In [3]: dset_dict = col.to_dataset_dict(cdf_kwargs={'chunks': {'time': 20}}, storage_options={'anon':True}
   ...: )

--> The keys in the returned dictionary of datasets are constructed as follows:
        'product_id.institute.model.modeling_realm.experiment.frequency.mip_table'
Out[3]: ████████████████████████████| 100.00% [1/1 00:00<00:00]
{'output.NOAA-GFDL.GFDL-ESM4.atmos.historical.mon.Amon': <xarray.Dataset>
 Dimensions:          (bnds: 2, ensemble_member: 1, lat: 180, lon: 288, time: 1200)
 Coordinates:
     height           float64 ...
   * time             (time) object 1850-01-16 12:00:00 ... 1949-12-16 12:00:00
   * lat              (lat) float64 -89.5 -88.5 -87.5 -86.5 ... 87.5 88.5 89.5
   * lon              (lon) float64 0.625 1.875 3.125 4.375 ... 356.9 358.1 359.4
   * bnds             (bnds) float64 1.0 2.0
   * ensemble_member  (ensemble_member) <U6 'r1i1p1'
 Data variables:
     lon_bnds         (lon, bnds) float64 dask.array<chunksize=(288, 2), meta=np.ndarray>
     time_bnds        (time, bnds) object dask.array<chunksize=(20, 2), meta=np.ndarray>
     lat_bnds         (lat, bnds) float64 dask.array<chunksize=(180, 2), meta=np.ndarray>
     tas              (ensemble_member, time, lat, lon) float32 dask.array<chunksize=(1, 20, 180, 288), meta=np.ndarray>
 Attributes:
     external_variables:      areacella
     history:                 File was processed by fremetar (GFDL analog of C...
     table_id:                Amon
     activity_id:             CMIP
     branch_method:           standard
     branch_time_in_child:    [0.]
     branch_time_in_parent:   [36500.]
     comment:                 <null ref>
     contact:                 gfdl.climate.model.info@noaa.gov
     Conventions:             CF-1.7 CMIP-6.0 UGRID-1.0
     creation_date:           2019-07-26T20:13:55Z
     data_specs_version:      01.00.27
     experiment:              all-forcing simulation of the recent past
     experiment_id:           historical
     forcing_index:           [1]
     frequency:               mon
     further_info_url:        https://furtherinfo.es-doc.org/CMIP6.NOAA-GFDL.G...
     grid:                    atmos data regridded from Cubed-sphere (c96) to ...
     grid_label:              gr1
     initialization_index:    [1]
     institution:             National Oceanic and Atmospheric Administration,...

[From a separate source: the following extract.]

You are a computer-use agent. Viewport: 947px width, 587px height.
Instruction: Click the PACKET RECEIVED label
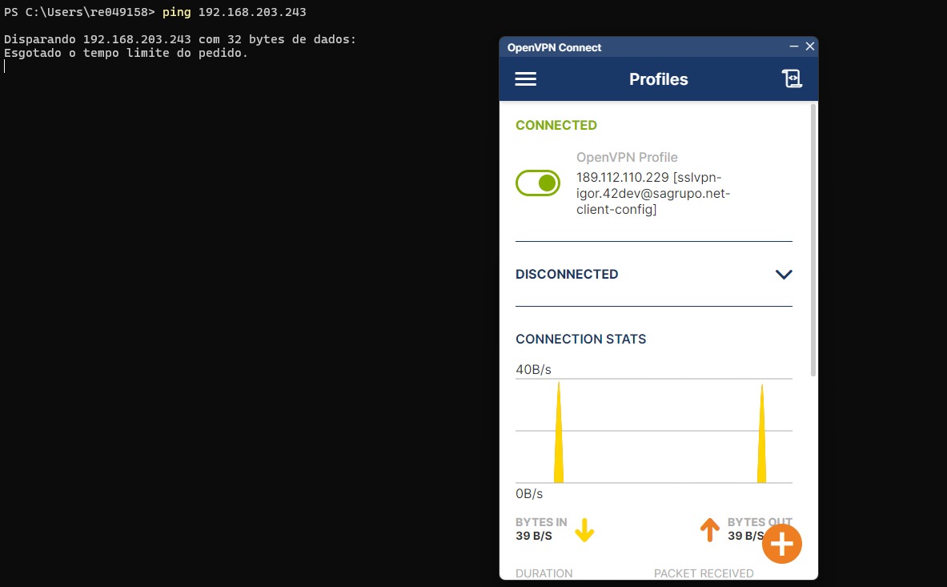pos(703,573)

     institution_id:          NOAA-GFDL
     license:                 CMIP6 model data produced by NOAA-GFDL is licens...

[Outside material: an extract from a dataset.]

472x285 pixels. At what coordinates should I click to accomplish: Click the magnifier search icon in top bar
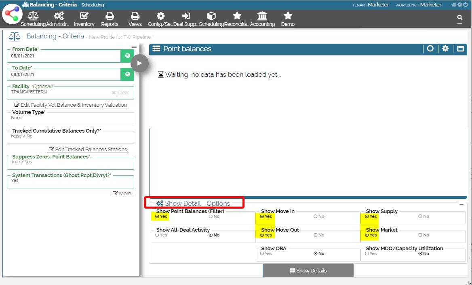459,17
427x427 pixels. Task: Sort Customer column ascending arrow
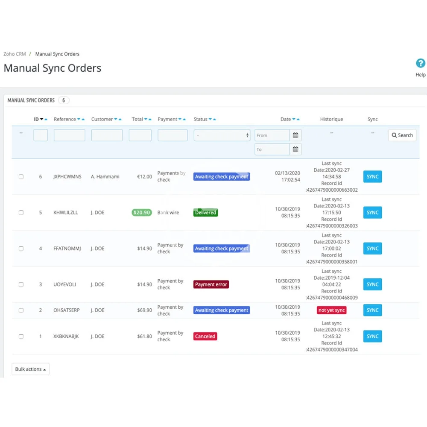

     mip_era:                 CMIP6
     nominal_resolution:      100 km
     parent_activity_id:      CMIP
     parent_experiment_id:    piControl
     parent_mip_era:          CMIP6
     parent_source_id:        GFDL-ESM4
     parent_time_units:       days since 0001-1-1
     parent_variant_label:    r1i1p1f1
     physics_index:           [1]
     product:                 model-output
     realization_index:       [1]
     realm:                   atmos
     source:                  GFDL-ESM4 (2018):\natmos: GFDL-AM4.1 (Cubed-sphe...

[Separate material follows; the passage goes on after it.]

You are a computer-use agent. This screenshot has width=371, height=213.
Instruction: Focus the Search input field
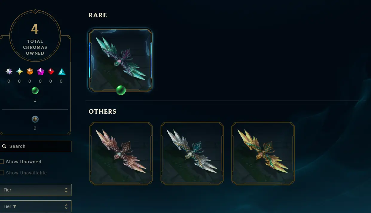(x=36, y=146)
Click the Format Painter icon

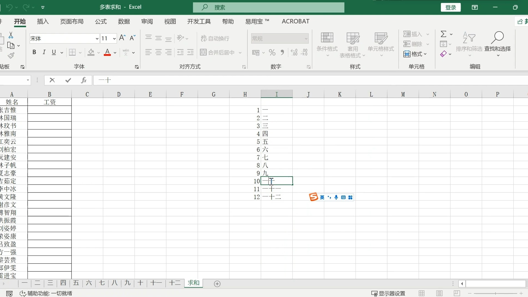tap(10, 56)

     source_id:               GFDL-ESM4
     source_type:             AOGCM AER CHEM BGC
     sub_experiment:          none
     sub_experiment_id:       none
     title:                   NOAA GFDL GFDL-ESM4 model output prepared for CM...
     tracking_id:             hdl:21.14100/75e5c5a7-d7c4-4860-beb1-db454f25f13a
     variable_id:             tas
     variant_info:            N/A
     references:              see further_info_url attribute
     variant_label:           r1i1p1f1
     intake_esm_varname:      ['tas']
     intake_esm_dataset_key:  output.NOAA-GFDL.GFDL-ESM4.atmos.historical.mon....}
andersy005 commented 4 years ago

@aradhakrishnanGFDL, I merged #292 into master. When you get a chance, could you try the master branch and let me know how it goes?

python -m pip install git+https://github.com/intake/intake-esm.git
aradhakrishnanGFDL commented 4 years ago

Hi @andersy005 It works great! Thank you so much.